### Excerpted passage
Sixteen companies representing six
Southland schools were entered in the
Fiordland College was represented by Philip
Crouchley, Ryan Peychers, Sam Dainty
and Jackson Larrivee who have formed a
company called AppTrap through which
they plan to produce an iPhone application
providing information on goods and services
for visitors to Fiordland. To raise the capital
to fund the development of the application
the company has secured a contract with
the Department of Conservation to build
stoat traps which will be used as part of
the Kids Restore the Kepler Project. A key
part of their trap contract has been their
development of modifications to make the
traps kea proof. In some areas keas have
learned that they can spring the traps by
pushing sticks into them.
Every aspect of the project has been a
learning curve for the Year 12 students
-- from how to set up and run a business,
and teaching themselves the computer
programming skills needed to create the
application, to the practical and inventive
skills needed to make the traps.
The boys have part-time jobs in the
hospitality industry and it was their
observations about how heavily tourists
relied on iPhones, iPods and iPads that
seeded their business idea.
"We're aiming for a complete offline tourist
guide to Fiordland," Philip said.
Offline is a crucial element. The AppTrap
team were keenly aware of Fiordland's
limitations when it came to wireless
broadband and cellphone coverage. Their
app will enable visitors to download all the
information they need before they get here
and be able to access it even when they're
out of coverage.
The Young Enterprise Scheme is a year-long
competition which is judged progressively
from a product's conception to its eventual
production and success or otherwise in the
marketplace. The regional winner, decided
at the end of the year, will represent
Southland in the national finals.
However, the AppTrap members hope their
idea will have longevity far beyond the
scope of the competition.
"This could set us up," Philip said.

### Extracted records
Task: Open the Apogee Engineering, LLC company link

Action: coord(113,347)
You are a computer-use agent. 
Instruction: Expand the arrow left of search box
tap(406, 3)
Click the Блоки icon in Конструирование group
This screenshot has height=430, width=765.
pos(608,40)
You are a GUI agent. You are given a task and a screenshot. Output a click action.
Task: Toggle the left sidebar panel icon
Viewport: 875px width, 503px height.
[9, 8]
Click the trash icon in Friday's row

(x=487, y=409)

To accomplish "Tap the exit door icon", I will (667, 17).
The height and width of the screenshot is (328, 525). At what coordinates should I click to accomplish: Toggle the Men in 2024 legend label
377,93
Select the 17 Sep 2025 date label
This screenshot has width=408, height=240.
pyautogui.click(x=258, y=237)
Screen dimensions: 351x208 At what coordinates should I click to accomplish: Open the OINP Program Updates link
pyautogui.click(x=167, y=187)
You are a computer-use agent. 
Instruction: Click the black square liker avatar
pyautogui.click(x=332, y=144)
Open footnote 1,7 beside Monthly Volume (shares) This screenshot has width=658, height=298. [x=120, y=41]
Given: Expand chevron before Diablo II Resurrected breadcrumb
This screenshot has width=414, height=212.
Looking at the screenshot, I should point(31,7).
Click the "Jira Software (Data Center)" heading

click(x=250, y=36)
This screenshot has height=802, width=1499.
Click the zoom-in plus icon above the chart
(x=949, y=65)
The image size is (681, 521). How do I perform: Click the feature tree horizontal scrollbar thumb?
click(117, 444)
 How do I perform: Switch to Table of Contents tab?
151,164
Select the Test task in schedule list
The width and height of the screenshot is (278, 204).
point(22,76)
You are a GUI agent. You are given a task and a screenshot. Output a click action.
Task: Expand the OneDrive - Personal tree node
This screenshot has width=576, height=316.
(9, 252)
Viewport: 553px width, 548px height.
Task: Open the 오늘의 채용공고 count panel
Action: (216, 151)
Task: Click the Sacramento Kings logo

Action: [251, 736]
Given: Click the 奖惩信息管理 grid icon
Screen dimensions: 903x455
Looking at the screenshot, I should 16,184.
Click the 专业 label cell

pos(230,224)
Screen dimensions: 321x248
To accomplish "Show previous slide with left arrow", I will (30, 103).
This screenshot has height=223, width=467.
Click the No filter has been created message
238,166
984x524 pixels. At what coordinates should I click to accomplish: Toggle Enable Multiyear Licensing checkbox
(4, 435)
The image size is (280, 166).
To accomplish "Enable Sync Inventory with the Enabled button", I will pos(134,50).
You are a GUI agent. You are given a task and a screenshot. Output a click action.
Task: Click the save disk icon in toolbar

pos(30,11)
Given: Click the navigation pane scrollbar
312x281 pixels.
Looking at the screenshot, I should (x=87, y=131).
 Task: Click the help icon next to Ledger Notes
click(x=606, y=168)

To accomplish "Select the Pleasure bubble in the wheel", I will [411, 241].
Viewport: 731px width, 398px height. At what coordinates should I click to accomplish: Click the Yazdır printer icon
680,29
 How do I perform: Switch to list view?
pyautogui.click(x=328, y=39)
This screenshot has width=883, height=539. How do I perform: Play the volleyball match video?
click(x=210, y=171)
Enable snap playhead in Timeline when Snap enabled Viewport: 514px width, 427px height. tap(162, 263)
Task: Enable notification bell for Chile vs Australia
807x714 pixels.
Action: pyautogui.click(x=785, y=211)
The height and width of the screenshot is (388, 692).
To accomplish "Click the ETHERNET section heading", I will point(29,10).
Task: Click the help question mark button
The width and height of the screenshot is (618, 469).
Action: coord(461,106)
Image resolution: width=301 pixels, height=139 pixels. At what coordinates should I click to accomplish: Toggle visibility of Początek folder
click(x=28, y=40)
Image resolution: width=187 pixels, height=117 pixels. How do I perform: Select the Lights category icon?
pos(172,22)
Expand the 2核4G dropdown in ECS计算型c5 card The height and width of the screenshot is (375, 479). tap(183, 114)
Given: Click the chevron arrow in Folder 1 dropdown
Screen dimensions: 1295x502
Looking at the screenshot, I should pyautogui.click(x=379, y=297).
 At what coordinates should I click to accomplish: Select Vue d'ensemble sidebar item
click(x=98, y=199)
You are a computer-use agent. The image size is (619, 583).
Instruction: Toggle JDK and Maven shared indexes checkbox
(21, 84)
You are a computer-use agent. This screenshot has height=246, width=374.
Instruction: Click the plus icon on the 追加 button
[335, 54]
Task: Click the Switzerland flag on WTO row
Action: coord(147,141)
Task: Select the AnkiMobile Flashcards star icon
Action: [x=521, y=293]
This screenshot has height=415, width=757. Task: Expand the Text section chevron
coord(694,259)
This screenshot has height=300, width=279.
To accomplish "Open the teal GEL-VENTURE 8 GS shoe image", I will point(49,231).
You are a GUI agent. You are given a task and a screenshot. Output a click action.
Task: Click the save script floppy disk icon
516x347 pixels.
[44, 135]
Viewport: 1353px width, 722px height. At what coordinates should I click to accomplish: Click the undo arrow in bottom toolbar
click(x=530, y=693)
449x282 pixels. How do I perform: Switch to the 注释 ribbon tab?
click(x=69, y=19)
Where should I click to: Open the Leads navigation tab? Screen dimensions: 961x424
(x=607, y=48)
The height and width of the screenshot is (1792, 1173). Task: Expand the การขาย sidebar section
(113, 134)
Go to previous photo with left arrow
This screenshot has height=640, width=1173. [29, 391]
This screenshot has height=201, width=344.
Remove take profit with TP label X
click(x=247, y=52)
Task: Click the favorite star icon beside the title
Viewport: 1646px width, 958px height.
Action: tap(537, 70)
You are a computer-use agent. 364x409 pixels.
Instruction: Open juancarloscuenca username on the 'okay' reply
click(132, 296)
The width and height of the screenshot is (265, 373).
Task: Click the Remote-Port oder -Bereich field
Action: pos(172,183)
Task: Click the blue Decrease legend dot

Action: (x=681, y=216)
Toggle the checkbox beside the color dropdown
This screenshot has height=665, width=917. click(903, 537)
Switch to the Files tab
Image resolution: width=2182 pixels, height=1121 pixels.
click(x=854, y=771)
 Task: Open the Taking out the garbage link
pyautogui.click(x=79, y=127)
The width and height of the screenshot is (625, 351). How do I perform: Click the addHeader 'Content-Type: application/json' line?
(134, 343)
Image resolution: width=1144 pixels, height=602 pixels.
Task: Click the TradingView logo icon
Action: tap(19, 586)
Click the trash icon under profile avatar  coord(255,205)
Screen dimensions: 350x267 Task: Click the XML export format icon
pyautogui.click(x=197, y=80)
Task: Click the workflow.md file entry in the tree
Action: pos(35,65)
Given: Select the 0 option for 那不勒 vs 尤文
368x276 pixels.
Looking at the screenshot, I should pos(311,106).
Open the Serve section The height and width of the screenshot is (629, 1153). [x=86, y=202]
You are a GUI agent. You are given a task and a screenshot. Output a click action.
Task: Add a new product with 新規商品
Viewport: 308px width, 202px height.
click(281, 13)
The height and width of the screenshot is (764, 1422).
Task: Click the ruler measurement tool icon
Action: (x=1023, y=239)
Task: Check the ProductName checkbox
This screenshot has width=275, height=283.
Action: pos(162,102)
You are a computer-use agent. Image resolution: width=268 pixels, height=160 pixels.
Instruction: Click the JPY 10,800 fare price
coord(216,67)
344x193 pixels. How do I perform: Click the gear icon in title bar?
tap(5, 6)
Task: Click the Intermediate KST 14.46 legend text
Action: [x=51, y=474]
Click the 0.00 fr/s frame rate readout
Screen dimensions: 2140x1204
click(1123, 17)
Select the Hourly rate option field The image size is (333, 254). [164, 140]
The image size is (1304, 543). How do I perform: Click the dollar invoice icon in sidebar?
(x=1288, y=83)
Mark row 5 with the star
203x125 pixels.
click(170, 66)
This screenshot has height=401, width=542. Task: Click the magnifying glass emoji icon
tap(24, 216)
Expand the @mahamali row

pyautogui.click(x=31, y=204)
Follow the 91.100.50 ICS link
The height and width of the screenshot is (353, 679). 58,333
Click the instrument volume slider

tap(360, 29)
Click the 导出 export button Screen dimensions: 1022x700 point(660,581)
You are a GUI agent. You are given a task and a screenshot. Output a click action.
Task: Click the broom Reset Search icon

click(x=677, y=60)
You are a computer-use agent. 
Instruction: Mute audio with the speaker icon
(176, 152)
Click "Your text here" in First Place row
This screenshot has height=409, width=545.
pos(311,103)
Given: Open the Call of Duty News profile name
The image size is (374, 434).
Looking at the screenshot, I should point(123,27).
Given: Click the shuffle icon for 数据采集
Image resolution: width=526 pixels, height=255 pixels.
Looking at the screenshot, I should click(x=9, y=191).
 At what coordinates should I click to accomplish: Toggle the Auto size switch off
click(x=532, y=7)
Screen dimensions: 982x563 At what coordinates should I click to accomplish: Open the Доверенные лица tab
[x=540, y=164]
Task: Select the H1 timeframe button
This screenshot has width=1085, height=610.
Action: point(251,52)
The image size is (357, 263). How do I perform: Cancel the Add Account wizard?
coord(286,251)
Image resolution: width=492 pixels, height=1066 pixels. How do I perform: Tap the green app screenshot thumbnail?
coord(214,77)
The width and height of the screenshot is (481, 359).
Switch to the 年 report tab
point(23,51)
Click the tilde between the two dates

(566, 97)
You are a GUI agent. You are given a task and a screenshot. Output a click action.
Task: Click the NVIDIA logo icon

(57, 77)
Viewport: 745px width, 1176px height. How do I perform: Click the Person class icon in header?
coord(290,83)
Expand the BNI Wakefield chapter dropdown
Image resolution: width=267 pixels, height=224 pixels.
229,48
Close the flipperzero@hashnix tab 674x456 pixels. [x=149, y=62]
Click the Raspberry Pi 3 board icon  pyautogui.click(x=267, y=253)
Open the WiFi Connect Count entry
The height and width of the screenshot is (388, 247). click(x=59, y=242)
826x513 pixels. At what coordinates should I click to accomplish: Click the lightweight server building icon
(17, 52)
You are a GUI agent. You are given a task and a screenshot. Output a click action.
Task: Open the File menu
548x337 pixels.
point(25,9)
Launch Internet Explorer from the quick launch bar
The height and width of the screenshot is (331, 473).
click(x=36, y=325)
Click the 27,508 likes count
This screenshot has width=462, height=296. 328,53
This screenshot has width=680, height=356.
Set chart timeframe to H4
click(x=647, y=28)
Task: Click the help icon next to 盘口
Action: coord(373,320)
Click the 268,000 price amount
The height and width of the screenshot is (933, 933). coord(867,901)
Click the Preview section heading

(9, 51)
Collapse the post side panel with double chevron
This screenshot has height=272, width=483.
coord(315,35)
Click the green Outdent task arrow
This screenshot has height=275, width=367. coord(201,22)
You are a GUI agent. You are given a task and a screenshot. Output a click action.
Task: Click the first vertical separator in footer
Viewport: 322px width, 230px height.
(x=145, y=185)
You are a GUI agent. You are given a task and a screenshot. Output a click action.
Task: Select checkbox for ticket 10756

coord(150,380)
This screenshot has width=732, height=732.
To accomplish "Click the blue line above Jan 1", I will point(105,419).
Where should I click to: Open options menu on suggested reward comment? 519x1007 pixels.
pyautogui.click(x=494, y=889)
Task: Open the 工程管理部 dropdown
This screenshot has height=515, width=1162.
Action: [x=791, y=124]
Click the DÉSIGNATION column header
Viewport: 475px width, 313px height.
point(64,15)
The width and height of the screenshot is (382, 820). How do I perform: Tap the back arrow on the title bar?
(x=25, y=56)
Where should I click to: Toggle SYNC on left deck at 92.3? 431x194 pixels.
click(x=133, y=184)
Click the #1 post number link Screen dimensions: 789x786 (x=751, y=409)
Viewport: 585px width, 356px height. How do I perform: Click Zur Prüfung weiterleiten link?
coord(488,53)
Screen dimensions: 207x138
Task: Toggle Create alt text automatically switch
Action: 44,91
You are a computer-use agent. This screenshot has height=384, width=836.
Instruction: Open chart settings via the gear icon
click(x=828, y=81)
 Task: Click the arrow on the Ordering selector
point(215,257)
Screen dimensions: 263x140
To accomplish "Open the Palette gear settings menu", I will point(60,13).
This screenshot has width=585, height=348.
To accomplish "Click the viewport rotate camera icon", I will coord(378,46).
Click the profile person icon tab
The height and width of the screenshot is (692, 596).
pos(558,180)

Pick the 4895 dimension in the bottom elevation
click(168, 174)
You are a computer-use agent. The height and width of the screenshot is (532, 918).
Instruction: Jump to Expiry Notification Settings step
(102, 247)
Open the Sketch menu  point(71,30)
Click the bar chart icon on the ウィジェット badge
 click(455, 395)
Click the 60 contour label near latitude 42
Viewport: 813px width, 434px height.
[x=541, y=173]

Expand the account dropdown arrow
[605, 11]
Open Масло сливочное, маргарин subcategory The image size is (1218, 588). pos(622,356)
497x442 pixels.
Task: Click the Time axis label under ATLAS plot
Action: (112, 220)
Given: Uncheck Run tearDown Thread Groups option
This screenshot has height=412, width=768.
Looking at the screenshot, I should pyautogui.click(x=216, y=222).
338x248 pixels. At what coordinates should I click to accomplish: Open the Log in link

### Action item
In the passage about the AppTrap company, revise the portion between "Every aspect of" and "their business idea.", inclusive, so that "part-time jobs" becomes "weekend jobs".

### Answer box
Every aspect of the project has been a
learning curve for the Year 12 students
-- from how to set up and run a business,
and teaching themselves the computer
programming skills needed to create the
application, to the practical and inventive
skills needed to make the traps.
The boys have weekend jobs in the
hospitality industry and it was their
observations about how heavily tourists
relied on iPhones, iPods and iPads that
seeded their business idea.